A:予約の人数を4人に変更したいのですが。
B:〇4名様に変更ですね。かしこまりました。
〇4名様に変更ですね。承知しました。
〇4名様に変更ですね。承りました。
相手は、お客様です。
この場合、どの言い方も使えます。
ていねいな態度を示して「かしこまりました。」と言ってもいいです。
「予約人数の変更についてわかりました。」という意味で「承知しました。」と言ってもいいです。
「予約人数は私がしっかりやっておきます。」という意味で、「承りました。」もいいです。
A:すみません、田中様はいらっしゃいますか。
B:〇田中ですね。かしこまりました。少々お待ちください。
△田中ですね。承知しました。少々お待ちください。
✕田中ですね。承りました。少々お待ちください。
相手は社外の人です。
「かしこまりました。」は、ていねいな態度を伝えることばなので〇です。
「承知しました。」は、「わかりました。」の意味ですが、「田中さんがいるかどうか」を確認するのははあまり難しいことではないので、「わかりました」と答えるのはちょっと変な感じがします。

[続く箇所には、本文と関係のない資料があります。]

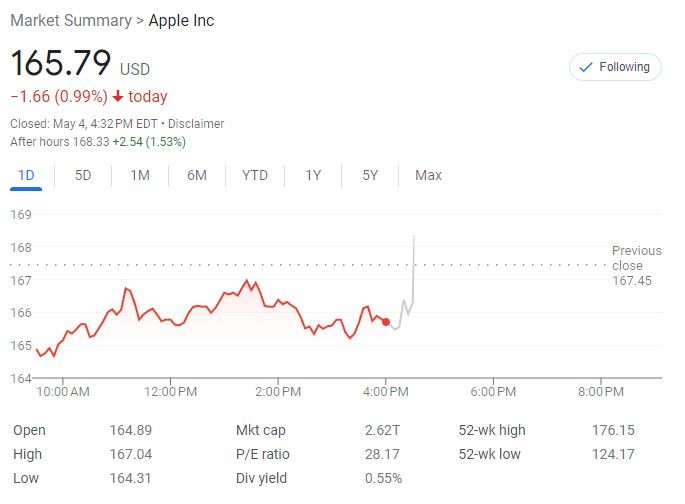The width and height of the screenshot is (685, 504).
Task: Click the red down arrow icon
Action: tap(118, 97)

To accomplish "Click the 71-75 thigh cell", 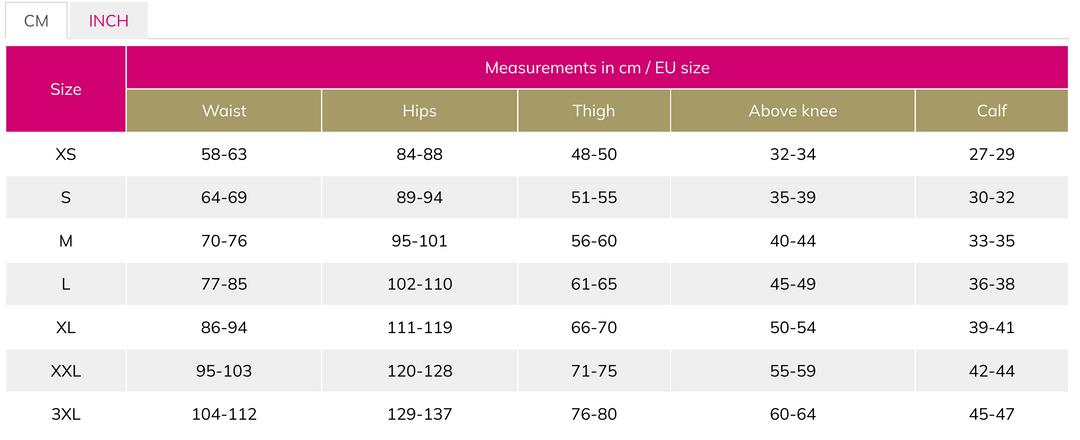I will (x=594, y=371).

「承りました。」は、「私が担当します。」ですが、何も担当することはないので✕ですね。
A:月末までに報告書を書いてください。
B:△かしこまりました。すぐに始めます。
〇承知しました。すぐに始めます。
△承りました。すぐに始めます。
社内の会話なので、「かしこまりました。」はちょっとていねいすぎます。
「承知しました。」は、ぴったりの返事です。
「承りました。」も、社内の人にはあまり使わない言葉なので△です。
A:(電話で)どうもありがとうございました。失礼します。
B:△かしこまりました。すぐに始めます。
✕ありがとうございます。吉田がかしこまりました。
✕ありがとうございます。吉田が承知しました。
〇ありがとうございます。吉田が承りました。
「吉田が承りました。」は、「ここまでの電話の内容は私が担当して聞きました。」という意味で、電話を切るときに言う表現です。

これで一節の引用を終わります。